口元が緩むのを感じ、リズは手で覆い隠す。
「面白いですねえ。おかしいってことにも気が付いていない」
「何がおかしいのかはわからないけれど、これが面白い仕組みだというのには同意するわ。私だってこんなこと思いつかないわよ。でも、思いつかなくったって、人間はそういうことを無意識のうちにやってしまう場合もあるのよ」
「まあ、そういうことにしときましょう」
今にも声を上げて笑い出しそうなリズをそのままに、ぎっしりと本が詰まった本棚から、一冊だけ選んで取り出す。
何度も読み返されたのであろう、本棚の端で少し埃を被っていたその本の題名は『黒い鳥』。言わずもがな、この国の神話の『黒い鳥』の物語である。子供に読み聞かせるような、薄い絵本。
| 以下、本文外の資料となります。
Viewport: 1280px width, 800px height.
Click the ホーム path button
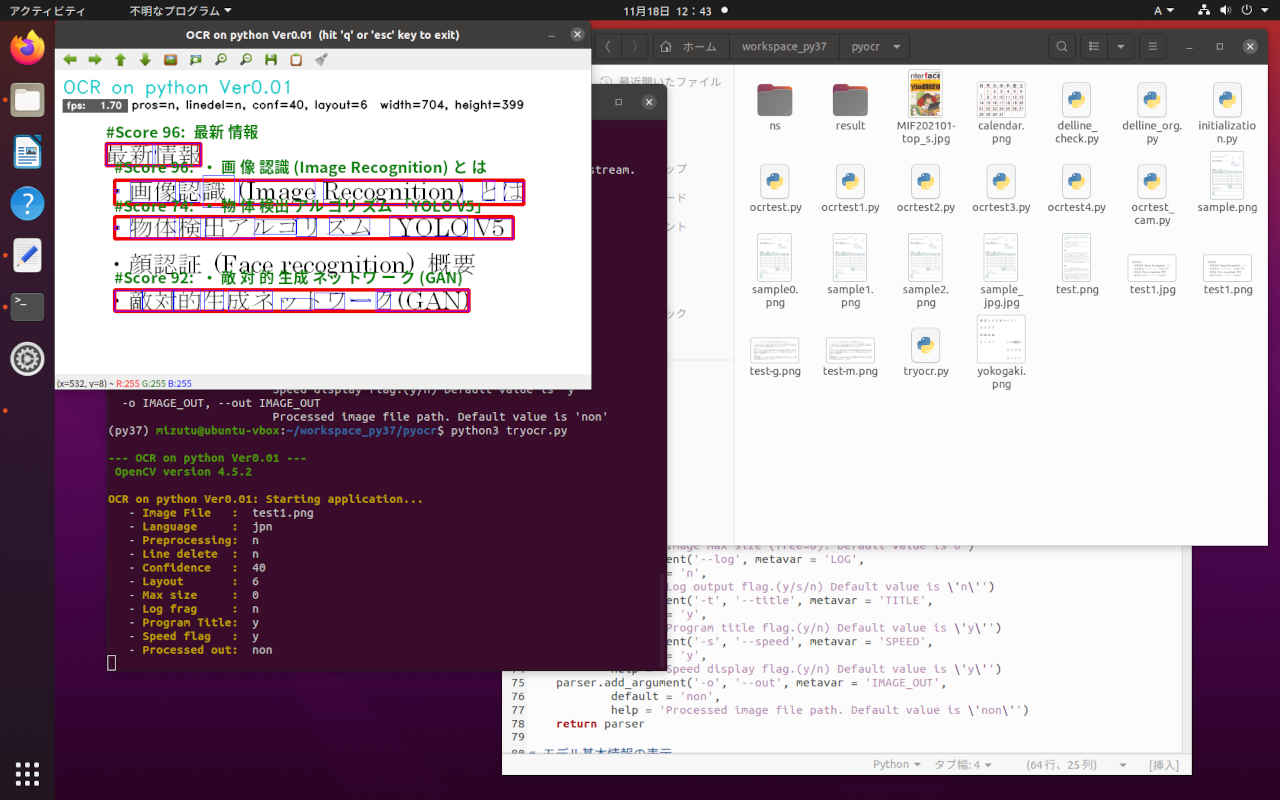click(690, 47)
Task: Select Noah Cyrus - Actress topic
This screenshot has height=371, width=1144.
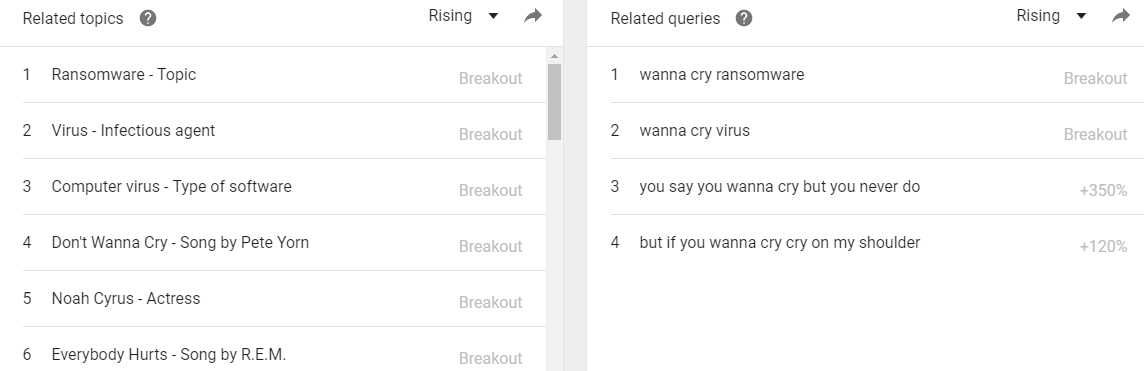Action: click(x=284, y=300)
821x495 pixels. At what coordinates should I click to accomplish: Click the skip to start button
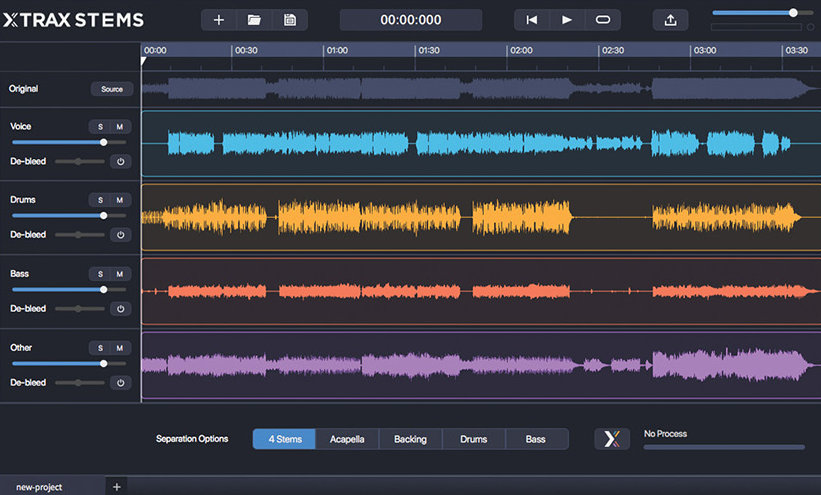(x=532, y=20)
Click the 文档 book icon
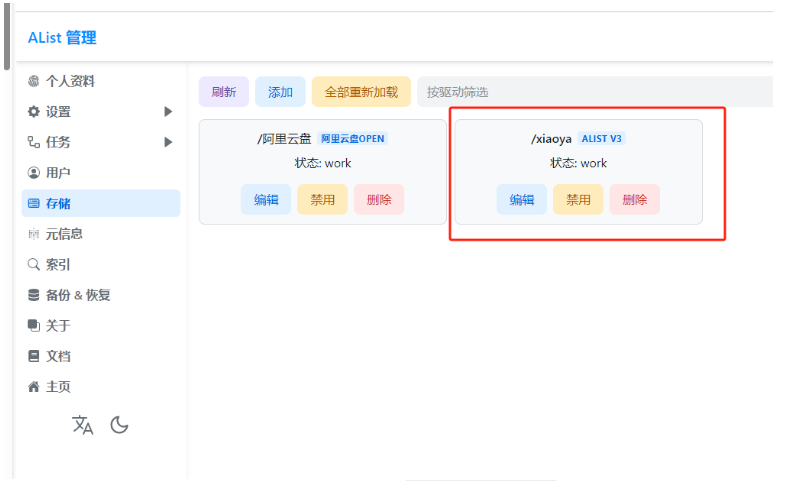The image size is (786, 481). [x=34, y=356]
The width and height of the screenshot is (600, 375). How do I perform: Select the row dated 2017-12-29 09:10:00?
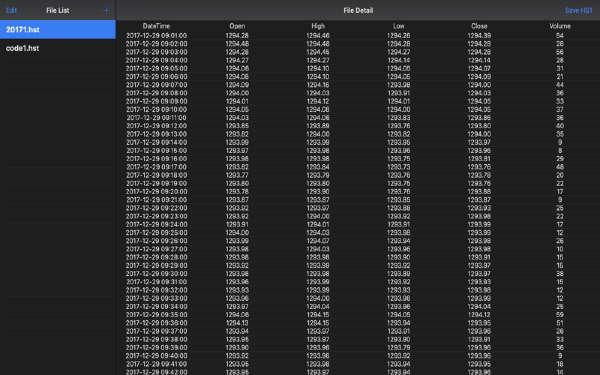(358, 109)
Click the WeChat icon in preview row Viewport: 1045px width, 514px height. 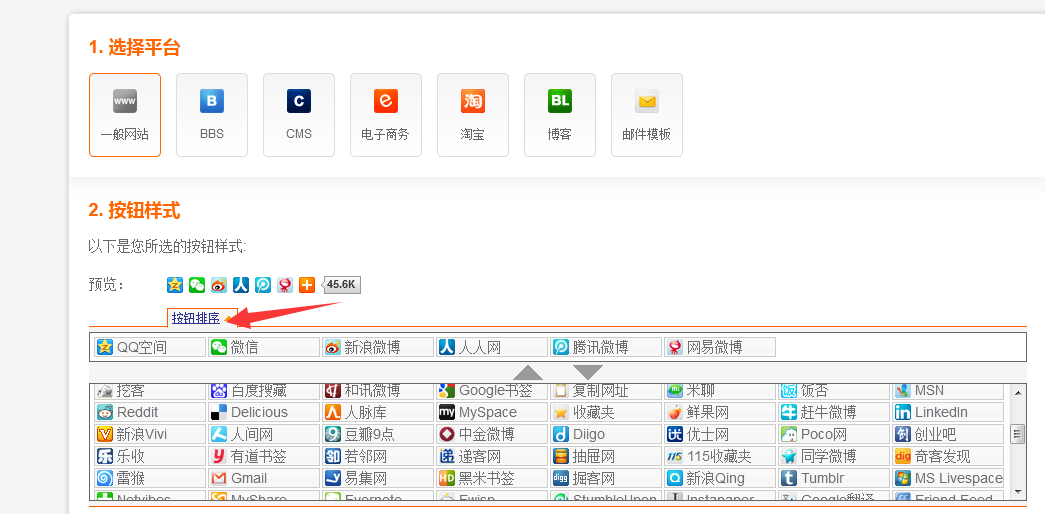(x=197, y=285)
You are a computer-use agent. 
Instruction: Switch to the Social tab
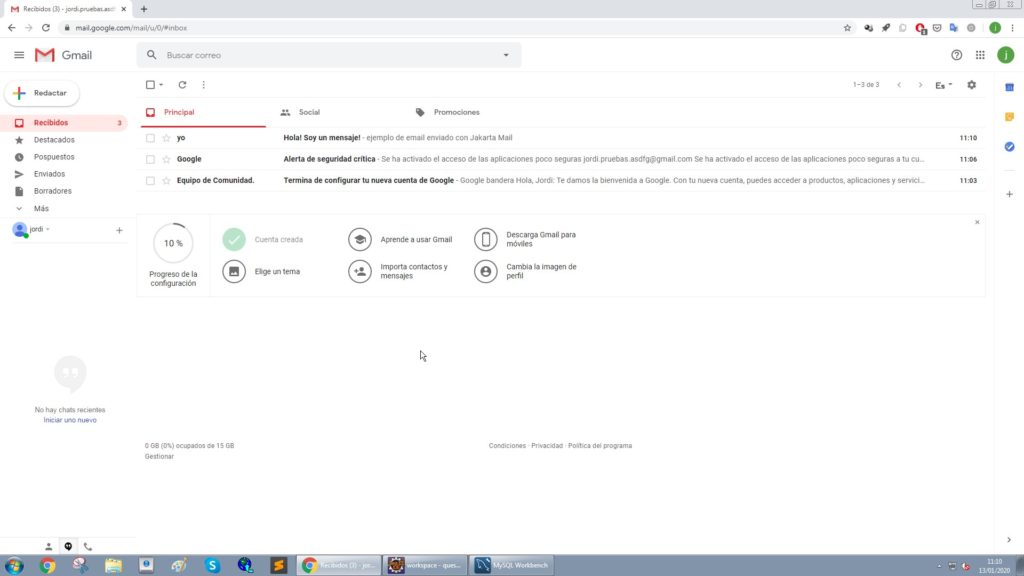[309, 112]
懐かしそうにその表紙を撫で、埃を払い落しながら、リゼルヴィンは目を細める。
「『黒い鳥』が、そうやって生み出されたわけではないわ。鳥がどうだとか、獅子がどうだとか、そういうことがなかったとしても、神話に使われるほどの出来事があったのは確かよ。そうじゃなきゃ、こんなに民に浸透するはずないもの。人々の口から語られ続けて、『黒い鳥』は悪者になった。真偽はどうであれ悪者と言われているのに変わりはない『黒い鳥』を、国が利用し始めたのよ。言ってしまえば、リゼルヴィン家は呪われた血筋。根絶やしにされていないだけ、ましなのよ。『王家の奴隷』という屈辱を与えられても、生きているだけで、感謝すべきなの」
ぱらぱらとその絵本を捲り、最後のページで手を止める。
それから、大地に染みついた黒い鳥の血が、
紫の鳥を呪うようになりました。
今でも、黒い鳥は王国を狙っているのです。
短い文章に、真っ黒な鳥の絵。
その鳥の絵を更に黒く塗りつぶしたのは、幼い頃のリゼルヴィンだ。
まだシェルナンドと出会う前のこと。自分が『黒い鳥』であることを認められず、苦しんだ幼い日。
今となっては懐かしいだけの思い出だ。リゼルヴィンは『黒い鳥』でありながらも、完全な『黒い鳥』ではない。完全に黒く染まるかどうかはこれからの将来次第だ。
そして何よりも、リゼルヴィンはあの頃のように孤独ではない。シェルナンドがリゼルヴィンの孤独を埋め、この街が傍にある。
「私は苦しくないわ。歴代の『黒い鳥』がどうだったとしても、私は幸せなのよ。それだけでいいじゃない。――無駄話はここまでにして、そろそろ行きましょうか」
リゼルヴィンは笑った。リズも、口の端だけ釣り上げて笑う。
リズはリゼルヴィンのことを三年、傍で見てきた。今何を考えているのかも、何を思っているのかも、手に取るようにわかる。
これはまた面白くなる。そんな期待を胸に、『王家の奴隷』として動き出そうとするリゼルヴィンを追った。